A downtown real estate company commissioned a study that recommends running Long Island Railroad trains to downtown Manhattan via the Cranberry Street tunnel now used by A and C subways. MTA Chairman Peter Kalikow met with company’s representatives but told the Daily News that the plan loses its luster when put to paper.

The plan would route C and possibly A trains to the F line, displacing riders who now travel to lower Manhattan and likely overburdening 6th Avenue service as well.

In technical terms, the plan — which Straphanger's Campaign’s Gene Russianoff dubbed “grand-theft subway” — would likely attract far too few LIRR riders to justify service disruption for over 110,000 subway riders. In political terms, anyone advancing such a plan would quickly be caught in a huge minefield of city and regional politics.It would be a subway advocate’s field day, resulting in thousands of outraged calls to the Governor’s office,“Save the A” rallies and incredulous editorials. 

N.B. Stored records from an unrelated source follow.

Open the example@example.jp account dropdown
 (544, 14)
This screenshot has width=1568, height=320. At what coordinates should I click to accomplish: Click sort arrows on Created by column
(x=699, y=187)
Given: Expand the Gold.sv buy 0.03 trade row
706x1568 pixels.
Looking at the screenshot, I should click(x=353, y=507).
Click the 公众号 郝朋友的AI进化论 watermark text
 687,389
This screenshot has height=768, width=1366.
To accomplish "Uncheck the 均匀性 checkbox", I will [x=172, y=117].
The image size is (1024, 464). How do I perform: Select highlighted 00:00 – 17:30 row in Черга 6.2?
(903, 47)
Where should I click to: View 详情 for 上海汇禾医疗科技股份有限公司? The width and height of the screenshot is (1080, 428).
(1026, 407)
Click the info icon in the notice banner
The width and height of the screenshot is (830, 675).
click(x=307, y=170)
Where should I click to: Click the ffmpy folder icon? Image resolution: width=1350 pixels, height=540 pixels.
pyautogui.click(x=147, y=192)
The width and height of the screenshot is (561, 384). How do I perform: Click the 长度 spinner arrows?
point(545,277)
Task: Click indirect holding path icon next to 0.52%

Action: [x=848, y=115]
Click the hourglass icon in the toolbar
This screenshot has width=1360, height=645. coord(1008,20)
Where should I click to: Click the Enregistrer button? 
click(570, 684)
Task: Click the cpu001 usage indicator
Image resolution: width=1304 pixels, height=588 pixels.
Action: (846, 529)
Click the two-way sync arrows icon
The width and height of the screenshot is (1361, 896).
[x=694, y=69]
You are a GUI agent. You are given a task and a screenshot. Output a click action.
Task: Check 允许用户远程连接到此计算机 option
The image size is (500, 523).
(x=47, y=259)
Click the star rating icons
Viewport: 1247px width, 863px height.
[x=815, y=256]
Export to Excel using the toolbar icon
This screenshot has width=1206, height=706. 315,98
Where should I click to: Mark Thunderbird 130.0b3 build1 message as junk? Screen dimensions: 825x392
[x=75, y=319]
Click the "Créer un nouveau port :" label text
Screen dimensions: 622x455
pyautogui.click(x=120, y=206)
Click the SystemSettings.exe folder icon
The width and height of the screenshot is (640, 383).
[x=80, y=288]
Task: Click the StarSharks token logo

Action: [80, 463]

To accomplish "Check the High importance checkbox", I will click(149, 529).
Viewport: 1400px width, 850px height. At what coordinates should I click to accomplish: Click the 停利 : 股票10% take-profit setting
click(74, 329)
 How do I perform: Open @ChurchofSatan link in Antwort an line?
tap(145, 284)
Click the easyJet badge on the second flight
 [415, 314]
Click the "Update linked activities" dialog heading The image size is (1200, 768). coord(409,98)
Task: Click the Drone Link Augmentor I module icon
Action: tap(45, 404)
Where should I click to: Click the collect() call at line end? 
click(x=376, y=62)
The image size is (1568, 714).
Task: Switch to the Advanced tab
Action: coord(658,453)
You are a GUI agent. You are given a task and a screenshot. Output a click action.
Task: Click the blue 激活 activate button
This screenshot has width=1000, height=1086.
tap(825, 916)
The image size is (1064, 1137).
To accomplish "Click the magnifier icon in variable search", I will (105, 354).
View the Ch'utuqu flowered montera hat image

The idea would also be saddled with overweighting Long Island Railroad projects in the overall regional transit construction program.The MTA is just now at the beginning of spending over $4 billion to bring the LIRR into Grand Central Terminal.

Over the long run, a better concept may be to convert the LIRR Atlantic Avenue branch to a subway-like rapid line, running from Jamaica to lower Manhattan.That would win favor rather than enmity in Brooklyn, and could link to Second Avenue subway development.